** Material for this exercise follows **

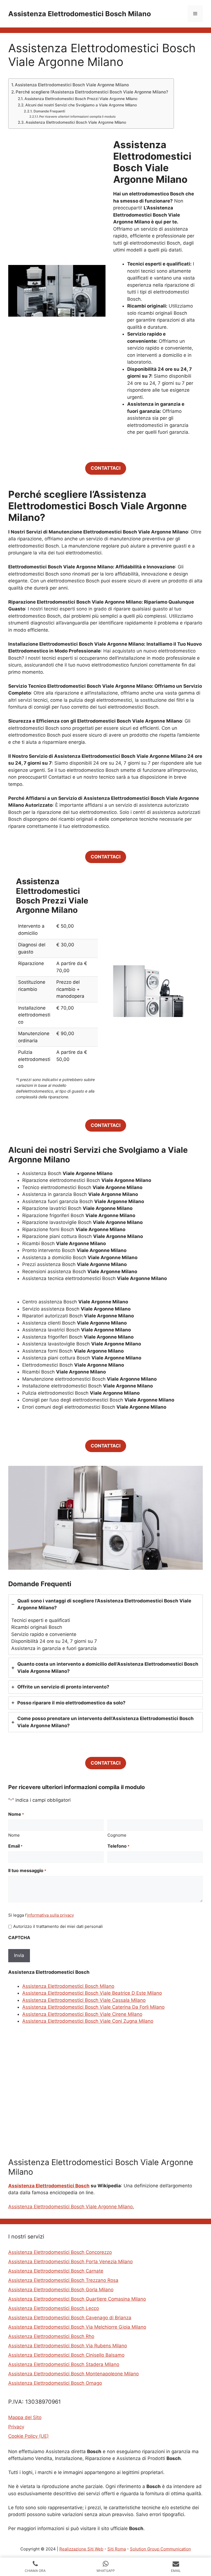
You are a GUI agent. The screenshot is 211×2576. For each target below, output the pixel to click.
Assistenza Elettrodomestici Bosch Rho (51, 2336)
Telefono (118, 1846)
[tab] (105, 1624)
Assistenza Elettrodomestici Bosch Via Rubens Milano (67, 2345)
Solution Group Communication (160, 2549)
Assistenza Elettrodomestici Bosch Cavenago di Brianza (69, 2317)
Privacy (16, 2426)
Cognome (116, 1835)
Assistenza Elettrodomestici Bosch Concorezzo (60, 2252)
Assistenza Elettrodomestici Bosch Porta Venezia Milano (70, 2261)
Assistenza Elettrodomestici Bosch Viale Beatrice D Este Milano (92, 1993)
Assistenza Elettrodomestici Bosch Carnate (55, 2271)
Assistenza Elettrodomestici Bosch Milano (79, 14)
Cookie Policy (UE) (28, 2436)
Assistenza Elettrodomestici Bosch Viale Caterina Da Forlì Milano (93, 2007)
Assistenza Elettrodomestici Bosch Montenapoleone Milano (73, 2373)
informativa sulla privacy (50, 1915)
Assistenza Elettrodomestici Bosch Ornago (55, 2383)
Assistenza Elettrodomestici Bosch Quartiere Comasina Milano (77, 2299)
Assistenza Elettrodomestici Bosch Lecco (53, 2308)
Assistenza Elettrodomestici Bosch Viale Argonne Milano (72, 84)
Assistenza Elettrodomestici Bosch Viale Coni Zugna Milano (87, 2021)
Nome (14, 1835)
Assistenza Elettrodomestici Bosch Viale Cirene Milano (82, 2014)
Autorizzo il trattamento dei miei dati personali (58, 1926)
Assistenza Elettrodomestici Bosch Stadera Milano (63, 2364)
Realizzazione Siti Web (81, 2549)
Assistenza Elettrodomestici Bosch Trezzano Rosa (63, 2280)
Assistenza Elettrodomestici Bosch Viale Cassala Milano (84, 2000)
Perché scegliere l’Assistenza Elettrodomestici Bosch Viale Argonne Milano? (92, 92)
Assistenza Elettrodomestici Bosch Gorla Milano (60, 2289)
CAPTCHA (19, 1937)
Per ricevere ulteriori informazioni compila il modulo (77, 116)
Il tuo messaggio (27, 1870)
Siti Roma (116, 2549)
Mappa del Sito (24, 2417)
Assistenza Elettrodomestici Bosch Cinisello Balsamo (66, 2355)
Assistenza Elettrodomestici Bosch (49, 2185)
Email (15, 1846)
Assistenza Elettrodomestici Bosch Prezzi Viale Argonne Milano (80, 98)
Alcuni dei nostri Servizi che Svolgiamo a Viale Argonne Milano (81, 105)
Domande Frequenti (49, 111)
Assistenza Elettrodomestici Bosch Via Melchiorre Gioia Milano (77, 2327)
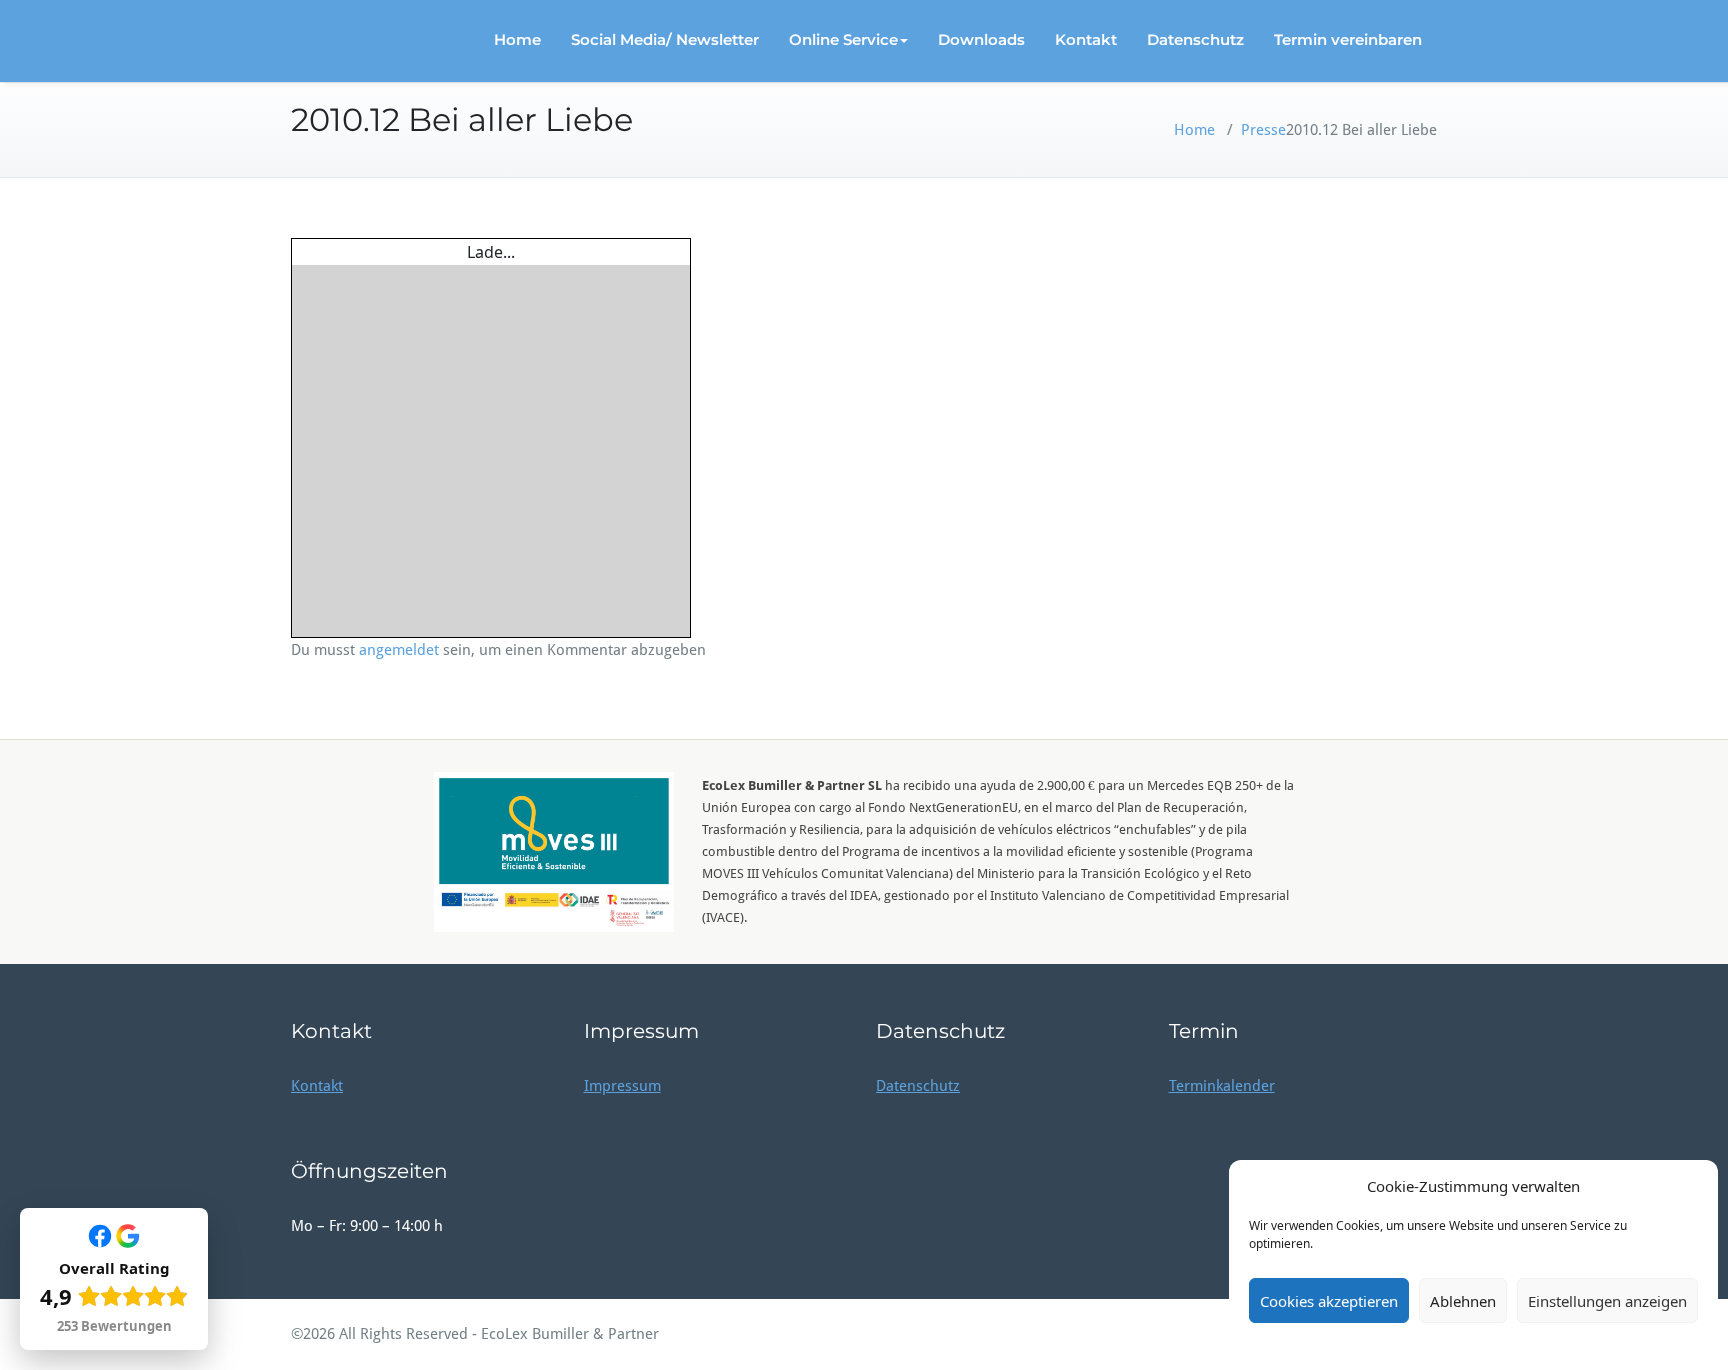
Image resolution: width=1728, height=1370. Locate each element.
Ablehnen (1463, 1301)
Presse (1263, 130)
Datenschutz (1195, 39)
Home (517, 39)
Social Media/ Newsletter (665, 39)
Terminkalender (1222, 1086)
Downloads (981, 39)
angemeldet (399, 650)
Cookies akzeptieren (1329, 1301)
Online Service (843, 39)
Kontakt (1086, 39)
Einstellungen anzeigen (1607, 1301)
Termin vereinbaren (1348, 39)
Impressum (622, 1086)
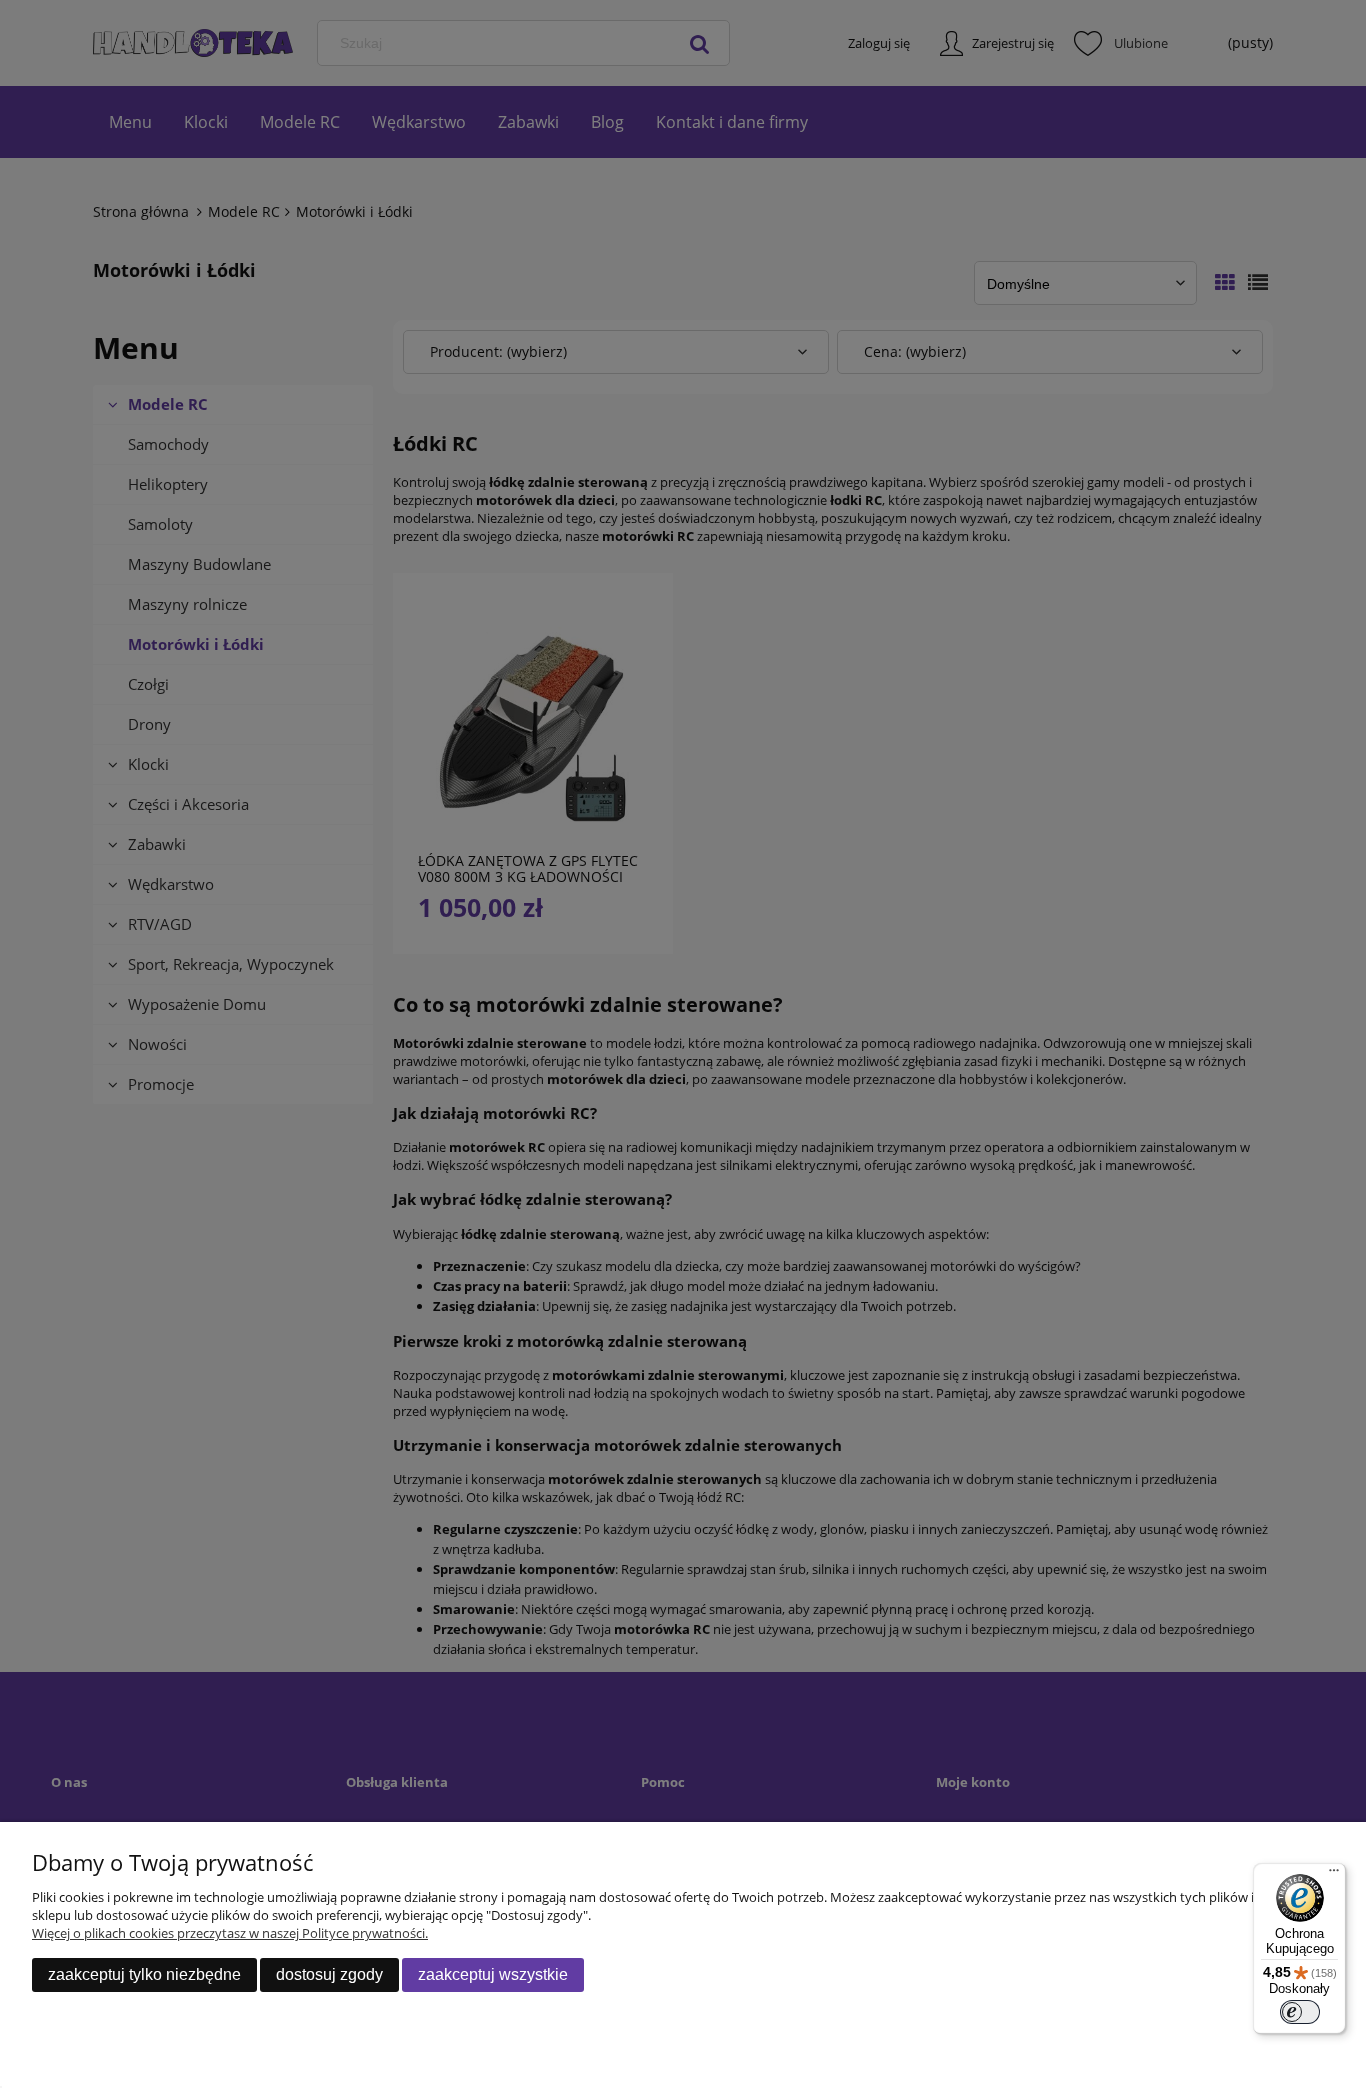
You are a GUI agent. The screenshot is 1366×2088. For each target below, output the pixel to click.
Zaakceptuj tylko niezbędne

** End of Material for this exercise **

▸ **What the task requires**:
Take the data above and repeat it exactly, leaving each picture out.

▸ **Your response**:
You are a GUI agent. The screenshot is 211×2576. For each target below, output the pixel to click.
Assistenza Elettrodomestici Bosch Rho (51, 2336)
Telefono (118, 1846)
[tab] (105, 1624)
Assistenza Elettrodomestici Bosch Via Rubens Milano (67, 2345)
Solution Group Communication (160, 2549)
Assistenza Elettrodomestici Bosch Cavenago di Brianza (69, 2317)
Privacy (16, 2426)
Cognome (116, 1835)
Assistenza Elettrodomestici Bosch Concorezzo (60, 2252)
Assistenza Elettrodomestici Bosch Porta Venezia Milano (70, 2261)
Assistenza Elettrodomestici Bosch Viale Beatrice D Este Milano (92, 1993)
Assistenza Elettrodomestici Bosch Carnate (55, 2271)
Assistenza Elettrodomestici Bosch Milano (79, 14)
Cookie Policy (UE) (28, 2436)
Assistenza Elettrodomestici Bosch Viale Caterina Da Forlì Milano (93, 2007)
Assistenza Elettrodomestici Bosch Montenapoleone Milano (73, 2373)
informativa sulla privacy (50, 1915)
Assistenza Elettrodomestici Bosch Ornago (55, 2383)
Assistenza Elettrodomestici Bosch Quartiere Comasina Milano (77, 2299)
Assistenza Elettrodomestici Bosch Lecco (53, 2308)
Assistenza Elettrodomestici Bosch Viale Argonne Milano (72, 84)
Assistenza Elettrodomestici Bosch Viale Coni Zugna Milano (87, 2021)
Nome (14, 1835)
Assistenza Elettrodomestici Bosch Viale Cirene Milano (82, 2014)
Autorizzo il trattamento dei miei dati personali (58, 1926)
Assistenza Elettrodomestici Bosch Stadera Milano (63, 2364)
Realizzazione Siti Web (81, 2549)
Assistenza Elettrodomestici Bosch Trezzano Rosa (63, 2280)
Assistenza Elettrodomestici Bosch Viale Cassala Milano (84, 2000)
Perché scegliere l’Assistenza Elettrodomestici Bosch Viale Argonne Milano? (92, 92)
Assistenza Elettrodomestici Bosch Gorla Milano (60, 2289)
CAPTCHA (19, 1937)
Per ricevere ulteriori informazioni compila il modulo (77, 116)
Il tuo messaggio (27, 1870)
Siti Roma (116, 2549)
Mappa del Sito (24, 2417)
Assistenza Elettrodomestici Bosch Cinisello Balsamo (66, 2355)
Assistenza Elettrodomestici Bosch (49, 2185)
Email (15, 1846)
Assistenza Elettrodomestici Bosch Prezzi Viale Argonne Milano (80, 98)
Alcuni dei nostri Servizi che Svolgiamo a Viale Argonne Milano (81, 105)
Domande Frequenti (49, 111)
Assistenza Elettrodomestici Bosch Via Melchiorre Gioia Milano (77, 2327)
Image resolution: width=1728, height=1370. Locate each element.
Ablehnen (1463, 1301)
Presse (1263, 130)
Datenschutz (1195, 39)
Home (517, 39)
Social Media/ Newsletter (665, 39)
Terminkalender (1222, 1086)
Downloads (981, 39)
angemeldet (399, 650)
Cookies akzeptieren (1329, 1301)
Online Service (843, 39)
Kontakt (1086, 39)
Einstellungen anzeigen (1607, 1301)
Termin vereinbaren (1348, 39)
Impressum (622, 1086)
You are a GUI agent. The screenshot is 1366×2088. For each target below, output the pixel to click.
Zaakceptuj tylko niezbędne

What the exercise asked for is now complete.